▶ **WRITTEN TASK 1**: Set down the passage of the working group announcement that starts with "The sessions of" and goes on through "or data clustering.", keeping every word and mark unchanged.

● ● ● ●

Working group “Machine learning and optimization”

This new working group will be held on Tuesday mornings. It is organized by Romual Elie, Walid Hachem and Gabriel Stoltz. There is a mailing list if you want (gt-appr-opt followed by

The sessions of the working group will be held in the seminar room of CERMICS (2nd floor of Coriolis building, left wing, see here for instructions to reach the building).

May, 14th, 2019

  • 10h-11h Lenka Zdeborova (Institut de Physique Theorique, CEA Saclay), Statistical physics of computational problems [slides]
    What are the problems we can solve using a computer? is one of the very fundamental question in science. We will describe how do we use statistical physics to address this question. We will discuss what insights does physics bring to the field of algorithmic hardness and how is this insight used to develop better algorithms. We will describe examples of applications in artificial neural networks, compressed sensing or data clustering.
  • 11h15-12h15 Etienne Come (Ifsttar), Clustering et données massives de mobilités quelques problèmes, and Jean-Philippe Tarel (Ifsttar), Combined stereo reconstruction and defogging [slides for first talk, slides for the second one]
    Stereo reconstruction serves many outdoor applications, and thus sometimes faces difficulties with foggy weather. However, fog provides depth cues for far away objects. By taking advantages of both stereo and fog cues, stereo reconstruction can be improved in presence of fog. We thus propose an algorithm for combined stereo reconstruction and defogging, based on minimizing adequate energy.

April, 2nd, 2019

  • 10h-11h Bruno Scherrer (Université de Lorraine et Inria), On the use of non-stationary policies for stationary sequential decision problems [slides, notes]
    We consider the problem of optimal control in discrete time, formalized by Markov decision processes. We will start by describing this model and some standard results: computation of an optimal non-stationary policy by dynamic programming, existenceof optimal stationary policy for stationary problems and related algorithms. We will then focus on the situation where the control problem that we want to solve is so large that we can only consider approximate forms of dynamic programming, which rely, for example, on solving a sequence of regression problems. Although there is a stationary solution to the stationary control problem, it will be shown (via optimal performance guarantees) that it is, in general, preferable to construct non-stationary approximate solutions.

● ● ● ●

▶ **WRITTEN TASK 2**: Extract every line of the records below, word for word, and leave the pictures out of your answer.

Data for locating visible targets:
● ● ● ●

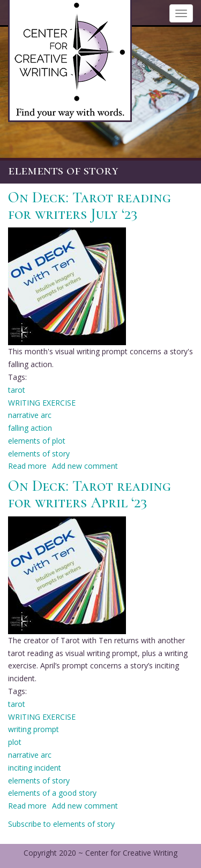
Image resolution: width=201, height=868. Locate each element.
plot (14, 742)
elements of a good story (52, 793)
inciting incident (34, 767)
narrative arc (29, 415)
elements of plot (36, 440)
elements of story (39, 453)
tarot (17, 390)
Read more (27, 466)
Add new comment (85, 466)
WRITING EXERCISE (42, 402)
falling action (30, 428)
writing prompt (33, 729)
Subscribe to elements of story (61, 824)
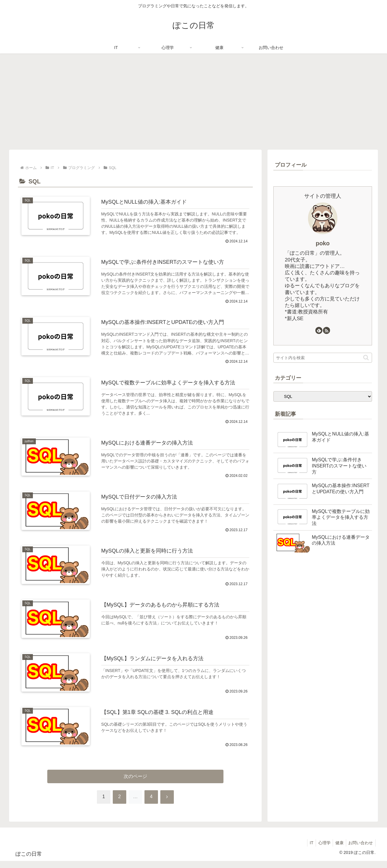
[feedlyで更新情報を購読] (319, 330)
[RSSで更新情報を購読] (326, 330)
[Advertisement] (194, 101)
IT (307, 849)
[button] (366, 358)
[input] (323, 358)
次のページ (136, 783)
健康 (337, 849)
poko (322, 243)
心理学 (321, 849)
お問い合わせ (360, 849)
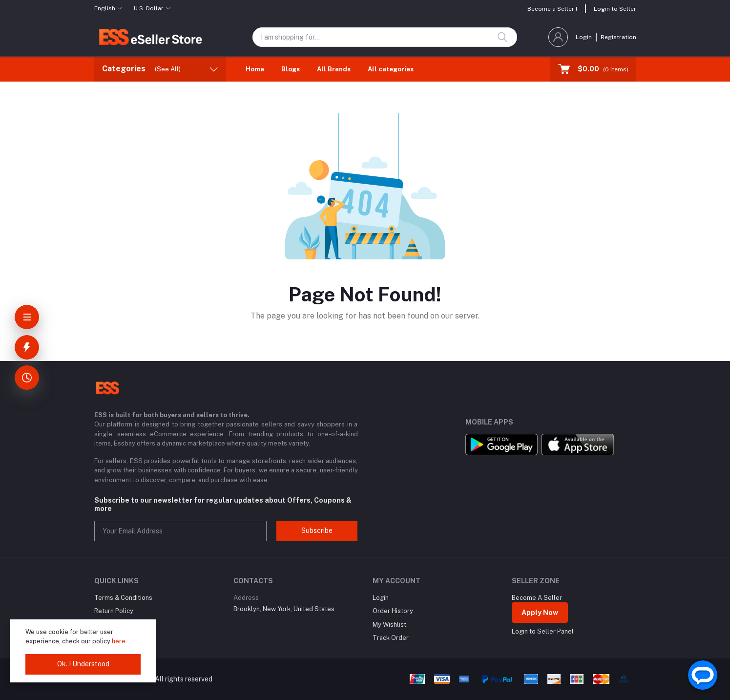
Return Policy (114, 611)
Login (584, 37)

● ● ● ●

▶ **FINAL ANSWER 1**:
The sessions of the working group will be held in the seminar room of CERMICS (2nd floor of Coriolis building, left wing, see here for instructions to reach the building).

May, 14th, 2019

  • 10h-11h Lenka Zdeborova (Institut de Physique Theorique, CEA Saclay), Statistical physics of computational problems [slides]
    What are the problems we can solve using a computer? is one of the very fundamental question in science. We will describe how do we use statistical physics to address this question. We will discuss what insights does physics bring to the field of algorithmic hardness and how is this insight used to develop better algorithms. We will describe examples of applications in artificial neural networks, compressed sensing or data clustering.

▶ **FINAL ANSWER 2**:
Image resolution: width=201, height=868. Locate each element.
plot (14, 742)
elements of a good story (52, 793)
inciting incident (34, 767)
narrative arc (29, 415)
elements of plot (36, 440)
elements of story (39, 453)
tarot (17, 390)
Read more (27, 466)
Add new comment (85, 466)
WRITING EXERCISE (42, 402)
falling action (30, 428)
writing prompt (33, 729)
Subscribe to elements of story (61, 824)
[feedlyで更新情報を購読] (319, 330)
[RSSで更新情報を購読] (326, 330)
[Advertisement] (194, 101)
IT (307, 849)
[button] (366, 358)
[input] (323, 358)
次のページ (136, 783)
健康 (337, 849)
poko (322, 243)
心理学 (321, 849)
お問い合わせ (360, 849)
Return Policy (114, 611)
Login (584, 37)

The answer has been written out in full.